Heron's formula finds the area $A$ of a triangle with sides of length $a$, $b$, and $c$:
$$A=\sqrt{s(s-a)(s-b)(s-c)}$$
where $s$ is the semiperimeter of the triangle:
$$s=\frac{a+b+c}{2}$$
How do I find the partial derivatives $A_a$, $A_b$, $A_c$ of $A$? Without actually replacing $s$ with it's definition and multiplying out each of the resulting polynomials?
I've been given a partial answer:
$$A_a = \frac{-a^3+ab^2+ac^2}{8 \sqrt{s(s-a)(s-b)(s-c)}}$$
But I have no idea how that result was reached.
What I've tried so far is to replace $s$ with it's definition, simplify $A$ down to:
$$\frac{1}{4}\sqrt{(a+b+c)(-a+b+c)(a-b+c)(a+b-c)}$$
And then attempted to find the derivative by applying the chain rule:
$$\frac{1}{8 \sqrt{(a+b+c)(-a+b+c)(a-b+c)(a+b-c)}} \cdot ???$$
But how do I find the derivative of the expression under the square root without multiplying it all out?
You can avoid some multiplication by using the chain rule:
$$\frac{\partial A}{\partial a}=\frac{1}{2} A^{-1} \left ( \frac{\partial s}{\partial a}(s-a)(s-b)(s-c) + s \frac{\partial(s-a)}{\partial a}(s-b)(s-c) + s(s-a)\frac{\partial(s-b)}{\partial a}(s-c)+s(s-a)(s-b)\frac{\partial(s-c)}{\partial a} \right ).$$
(The $1/2$ and the initial power come from differentiating the square root, or alternately from squaring both sides and differentiating implicitly.)
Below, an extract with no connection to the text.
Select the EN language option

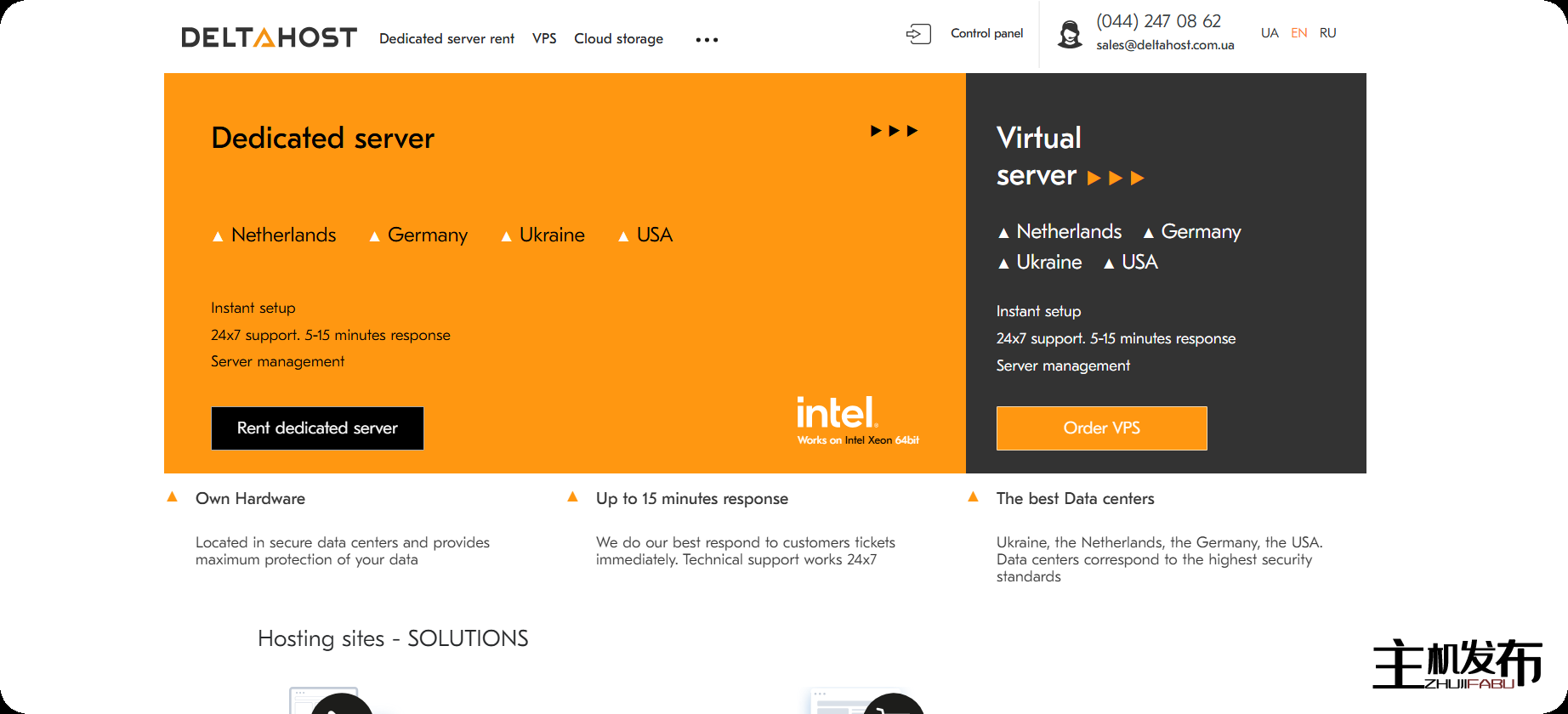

Now you compute these four inner derivatives; they are $1/2,-1/2,1/2,1/2$ respectively. You can also make things look a bit prettier by using the multiply+divide trick to make the terms on the inside look like $A^2$:
$$\frac{\partial A}{\partial a}\frac{1}{2}A^{-1} \left ( \frac{A^2}{2s}-\frac{A^2}{2(s-a)}+\frac{A^2}{2(s-b)}+\frac{A^2}{2(s-c)} \right ).$$
We can do some more simple simplification:
$$\frac{\partial A}{\partial a}=\frac{1}{4} A \left ( \frac{1}{s}+\frac{1}{s-b}+\frac{1}{s-c}-\frac{1}{s-a} \right ).$$